While at SJSU we took plenty of heat for being conservatives during the reign of Bill Clinton. We three were the only ones who laughed during Clinton’s impeachment proceedings which was widely broadcast throughout the journalism building (the main lecture hall, when not in use, had the trial up on a big screen television, and students came and went as they wished) and who thought he deserved to be impeached.   Most of our professors couldn’t understand why we’d ever not be supportive of anything Clinton had ever done. One proudly displayed a photo taken of herself and her husband with Bill Clinton at one of Clinton’s inaugural balls. She was horrified to learn I had not voted for Clinton, would never vote for Clinton, was against most policies put forth by the Democratic party. “You voted for Bush? You voted for Dole?” she said to me, horrified. “You plan to vote for a Republican in the fall of 2000? I am so shocked and disappointed in you.”

Here is my point: is there such thing as a conservative educator? Other than attending a Baptist university in the deep south, are there any colleges or universities that embrace a conservative slant? The private university I attended for my master’s degree, a Jesuit university, of course toed the Catholic churches’ values, yet its outlook was as liberal as anything. Why is it so wrong to promote a conservative agenda?

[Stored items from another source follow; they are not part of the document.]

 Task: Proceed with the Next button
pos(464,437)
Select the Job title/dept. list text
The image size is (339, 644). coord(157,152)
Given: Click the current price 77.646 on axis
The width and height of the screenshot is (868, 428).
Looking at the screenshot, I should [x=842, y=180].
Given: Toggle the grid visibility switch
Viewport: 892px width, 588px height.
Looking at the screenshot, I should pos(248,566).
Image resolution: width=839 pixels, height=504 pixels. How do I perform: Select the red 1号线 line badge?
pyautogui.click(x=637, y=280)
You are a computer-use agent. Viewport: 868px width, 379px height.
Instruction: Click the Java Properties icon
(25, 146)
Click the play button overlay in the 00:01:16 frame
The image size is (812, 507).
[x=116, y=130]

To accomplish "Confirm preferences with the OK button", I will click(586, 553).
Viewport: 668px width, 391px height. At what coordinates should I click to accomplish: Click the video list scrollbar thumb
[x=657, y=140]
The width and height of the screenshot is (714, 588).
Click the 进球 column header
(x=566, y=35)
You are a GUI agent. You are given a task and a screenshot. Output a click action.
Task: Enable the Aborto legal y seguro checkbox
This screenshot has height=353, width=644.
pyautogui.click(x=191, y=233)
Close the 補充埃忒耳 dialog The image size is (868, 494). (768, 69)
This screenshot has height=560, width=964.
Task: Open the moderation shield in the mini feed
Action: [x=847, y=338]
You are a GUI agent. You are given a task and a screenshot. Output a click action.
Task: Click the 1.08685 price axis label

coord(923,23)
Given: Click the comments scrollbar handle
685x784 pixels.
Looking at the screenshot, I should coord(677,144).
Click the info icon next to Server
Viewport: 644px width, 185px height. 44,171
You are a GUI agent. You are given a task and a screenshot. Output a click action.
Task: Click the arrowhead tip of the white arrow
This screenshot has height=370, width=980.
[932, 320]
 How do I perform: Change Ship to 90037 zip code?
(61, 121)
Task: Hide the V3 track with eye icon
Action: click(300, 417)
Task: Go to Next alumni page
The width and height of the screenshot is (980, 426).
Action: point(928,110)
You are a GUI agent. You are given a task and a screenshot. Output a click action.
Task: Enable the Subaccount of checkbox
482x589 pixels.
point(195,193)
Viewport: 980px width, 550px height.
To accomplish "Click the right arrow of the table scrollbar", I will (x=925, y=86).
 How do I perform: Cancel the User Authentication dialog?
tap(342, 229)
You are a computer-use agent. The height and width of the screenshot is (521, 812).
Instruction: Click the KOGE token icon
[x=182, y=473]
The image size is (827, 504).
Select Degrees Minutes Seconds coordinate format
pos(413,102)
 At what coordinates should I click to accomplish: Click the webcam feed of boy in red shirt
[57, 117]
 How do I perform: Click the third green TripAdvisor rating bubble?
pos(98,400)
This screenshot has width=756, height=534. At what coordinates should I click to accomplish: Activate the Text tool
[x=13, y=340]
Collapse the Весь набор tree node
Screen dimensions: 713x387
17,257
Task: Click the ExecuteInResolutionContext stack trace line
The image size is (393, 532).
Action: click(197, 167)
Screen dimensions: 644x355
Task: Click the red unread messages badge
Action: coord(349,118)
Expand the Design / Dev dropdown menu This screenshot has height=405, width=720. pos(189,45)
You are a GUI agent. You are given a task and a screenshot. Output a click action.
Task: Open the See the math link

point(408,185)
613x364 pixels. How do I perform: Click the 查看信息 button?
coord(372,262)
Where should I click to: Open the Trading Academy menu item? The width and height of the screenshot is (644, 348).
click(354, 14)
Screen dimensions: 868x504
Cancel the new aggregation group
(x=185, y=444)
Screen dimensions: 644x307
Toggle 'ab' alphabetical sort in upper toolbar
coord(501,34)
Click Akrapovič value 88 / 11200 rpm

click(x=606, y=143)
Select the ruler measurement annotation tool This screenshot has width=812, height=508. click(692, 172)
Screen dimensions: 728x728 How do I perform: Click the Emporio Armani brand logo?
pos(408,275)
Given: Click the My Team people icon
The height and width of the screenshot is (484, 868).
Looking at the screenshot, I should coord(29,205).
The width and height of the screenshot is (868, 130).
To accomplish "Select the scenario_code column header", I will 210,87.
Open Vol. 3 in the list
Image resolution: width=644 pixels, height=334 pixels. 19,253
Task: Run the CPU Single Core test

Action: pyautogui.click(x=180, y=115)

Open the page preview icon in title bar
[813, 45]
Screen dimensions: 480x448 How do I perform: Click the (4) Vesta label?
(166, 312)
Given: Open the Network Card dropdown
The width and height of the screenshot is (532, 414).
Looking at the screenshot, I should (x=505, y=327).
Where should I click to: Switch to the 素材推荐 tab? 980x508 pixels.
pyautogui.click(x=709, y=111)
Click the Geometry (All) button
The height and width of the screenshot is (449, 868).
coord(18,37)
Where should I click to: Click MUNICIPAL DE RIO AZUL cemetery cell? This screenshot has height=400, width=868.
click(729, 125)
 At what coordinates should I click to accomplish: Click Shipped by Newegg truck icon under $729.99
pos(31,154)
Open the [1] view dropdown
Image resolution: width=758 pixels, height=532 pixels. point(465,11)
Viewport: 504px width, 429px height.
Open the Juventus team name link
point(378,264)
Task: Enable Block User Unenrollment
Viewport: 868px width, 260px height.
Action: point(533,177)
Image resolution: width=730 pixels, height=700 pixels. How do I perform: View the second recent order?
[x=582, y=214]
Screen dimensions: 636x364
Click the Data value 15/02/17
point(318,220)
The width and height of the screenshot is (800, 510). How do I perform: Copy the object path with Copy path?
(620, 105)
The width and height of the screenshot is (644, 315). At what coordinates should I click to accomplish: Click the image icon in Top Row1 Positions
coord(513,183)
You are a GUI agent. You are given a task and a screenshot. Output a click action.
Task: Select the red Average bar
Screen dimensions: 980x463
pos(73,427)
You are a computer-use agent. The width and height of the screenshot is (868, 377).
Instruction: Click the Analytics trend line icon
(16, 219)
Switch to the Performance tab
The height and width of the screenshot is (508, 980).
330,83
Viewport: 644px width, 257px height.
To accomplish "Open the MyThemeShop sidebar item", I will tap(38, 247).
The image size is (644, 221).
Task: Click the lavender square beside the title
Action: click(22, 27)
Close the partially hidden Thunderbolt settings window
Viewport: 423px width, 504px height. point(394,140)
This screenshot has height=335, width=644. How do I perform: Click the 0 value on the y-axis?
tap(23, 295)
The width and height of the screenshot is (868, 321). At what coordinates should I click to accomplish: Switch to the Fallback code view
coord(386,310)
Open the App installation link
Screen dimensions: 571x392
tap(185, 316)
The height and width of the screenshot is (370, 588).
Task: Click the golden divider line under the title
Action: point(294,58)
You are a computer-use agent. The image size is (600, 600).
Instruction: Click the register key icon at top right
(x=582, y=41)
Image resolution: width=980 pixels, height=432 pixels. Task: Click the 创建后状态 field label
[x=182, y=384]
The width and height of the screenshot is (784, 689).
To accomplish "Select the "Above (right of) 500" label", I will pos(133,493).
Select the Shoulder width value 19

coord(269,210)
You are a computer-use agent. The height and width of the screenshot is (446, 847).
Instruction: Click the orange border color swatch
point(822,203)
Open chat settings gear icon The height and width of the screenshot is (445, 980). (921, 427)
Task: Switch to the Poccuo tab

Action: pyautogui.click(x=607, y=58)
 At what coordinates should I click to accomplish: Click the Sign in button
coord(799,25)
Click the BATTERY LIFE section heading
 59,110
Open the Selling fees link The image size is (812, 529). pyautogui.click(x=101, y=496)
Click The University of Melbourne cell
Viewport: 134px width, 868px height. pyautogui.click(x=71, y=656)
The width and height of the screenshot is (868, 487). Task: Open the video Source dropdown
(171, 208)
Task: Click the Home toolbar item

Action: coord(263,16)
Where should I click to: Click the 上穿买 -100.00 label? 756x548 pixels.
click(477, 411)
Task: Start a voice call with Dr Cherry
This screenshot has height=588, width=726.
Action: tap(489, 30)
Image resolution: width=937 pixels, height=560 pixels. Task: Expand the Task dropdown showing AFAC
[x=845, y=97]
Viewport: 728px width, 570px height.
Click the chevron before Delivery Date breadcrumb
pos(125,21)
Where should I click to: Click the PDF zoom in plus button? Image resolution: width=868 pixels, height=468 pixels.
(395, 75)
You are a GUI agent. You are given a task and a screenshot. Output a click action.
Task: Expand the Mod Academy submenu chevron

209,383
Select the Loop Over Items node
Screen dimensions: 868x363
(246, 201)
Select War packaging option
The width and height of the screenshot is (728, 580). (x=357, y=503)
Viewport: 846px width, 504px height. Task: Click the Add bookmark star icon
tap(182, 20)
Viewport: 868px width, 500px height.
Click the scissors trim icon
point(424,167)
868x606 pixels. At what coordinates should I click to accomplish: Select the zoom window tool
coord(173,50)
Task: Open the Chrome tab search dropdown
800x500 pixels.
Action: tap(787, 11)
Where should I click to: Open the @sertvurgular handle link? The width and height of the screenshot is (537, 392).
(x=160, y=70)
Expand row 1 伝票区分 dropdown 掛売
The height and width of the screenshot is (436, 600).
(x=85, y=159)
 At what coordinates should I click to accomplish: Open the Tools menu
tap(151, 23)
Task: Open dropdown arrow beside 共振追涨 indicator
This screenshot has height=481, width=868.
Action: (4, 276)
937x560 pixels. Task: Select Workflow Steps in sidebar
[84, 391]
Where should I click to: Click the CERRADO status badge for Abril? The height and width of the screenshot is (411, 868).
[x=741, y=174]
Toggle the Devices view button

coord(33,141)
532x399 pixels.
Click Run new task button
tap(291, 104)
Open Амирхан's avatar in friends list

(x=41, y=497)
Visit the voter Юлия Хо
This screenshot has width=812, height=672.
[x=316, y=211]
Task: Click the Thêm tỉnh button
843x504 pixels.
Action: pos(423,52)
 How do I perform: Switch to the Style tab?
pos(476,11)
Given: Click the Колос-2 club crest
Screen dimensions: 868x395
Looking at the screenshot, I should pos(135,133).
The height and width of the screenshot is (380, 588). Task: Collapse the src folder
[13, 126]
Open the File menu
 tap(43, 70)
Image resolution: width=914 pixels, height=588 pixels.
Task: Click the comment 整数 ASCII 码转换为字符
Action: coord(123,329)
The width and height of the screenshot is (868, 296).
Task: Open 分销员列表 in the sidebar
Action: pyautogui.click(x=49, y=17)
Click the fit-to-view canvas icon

Is it possible to be a compassionate conservative in education? We believe in opportunity but we also believe that you need to earn that opportunity, not just have it handed to you based on the fact you are alive and breathing. We believe in personal accountability—that there is honor in paying for our education and in the accomplishments we work for while working for anything, be it a degree or our careers. There is nothing racist in those statements—why am I accused of being racist because I’m conservative?